Integrated analysis of transcriptomics and metabolomics of garden asparagus (Asparagus officinalis L.) under drought stress

Abstract

Abstract Background Drought is a leading environmental factor affecting plant growth. To explore the drought tolerance mechanism of asparagus, this study analyzed the responses of two asparagus varieties, namely, ‘Jilv3’ (drought tolerant) and ‘Pacific Early’ (drought sensitive), to drought stress using metabolomics and transcriptomics. Results In total, 2,567 and 7,187 differentially expressed genes (DEGs) were identified in ‘Pacific Early’ and ‘Jilv3’, respectively, by comparing the transcriptome expression patterns between the normal watering treatment and the drought stress treatment.

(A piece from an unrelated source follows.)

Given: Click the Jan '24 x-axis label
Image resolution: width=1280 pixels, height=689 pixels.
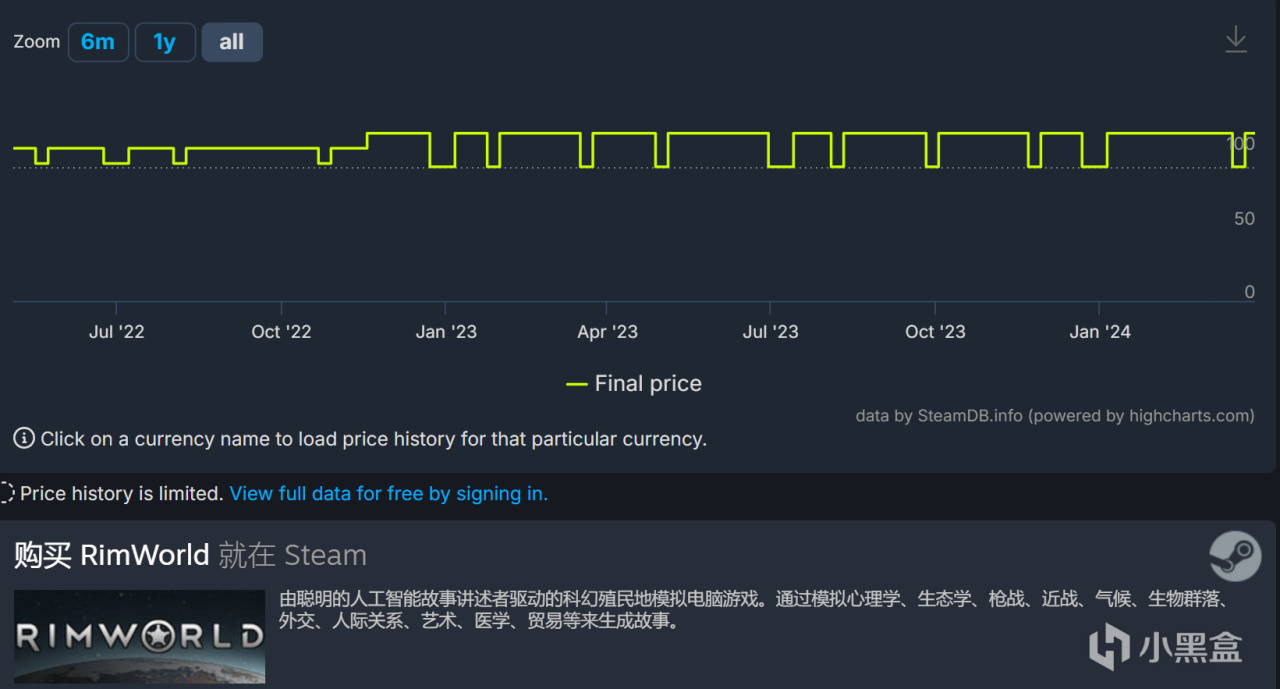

These DEGs were significantly enriched in the amino acid biosynthesis, carbon metabolism, phenylpropanoid biosynthesis, and plant hormone signal transduction pathways. In ‘Jilv3’, DEGs were also enriched in the following energy metabolism-related pathways: citrate cycle (TCA cycle), glycolysis/gluconeogenesis, and pyruvate metabolism. This study also identified 112 and 254 differentially accumulated metabolites (DAMs) in ‘Pacific Early’ and ‘Jilv3’ under drought stress compared with normal watering, respectively. The amino acid, flavonoid, organic acid, and soluble sugar contents were more significantly enhanced in ‘Jilv3’ than in ‘Pacific Early’. According to the metabolome and transcriptome analysis, in ‘Jilv3’, the energy supply of the TCA cycle was improved, and flavonoid biosynthesis increased. As a result, its adaptability to drought stress improved. Conclusions These findings help to better reveal the molecular mechanism underlying how asparagus responds to drought stress and improve researchers’ ability to screen drought-tolerant asparagus varieties as well as breed new varieties.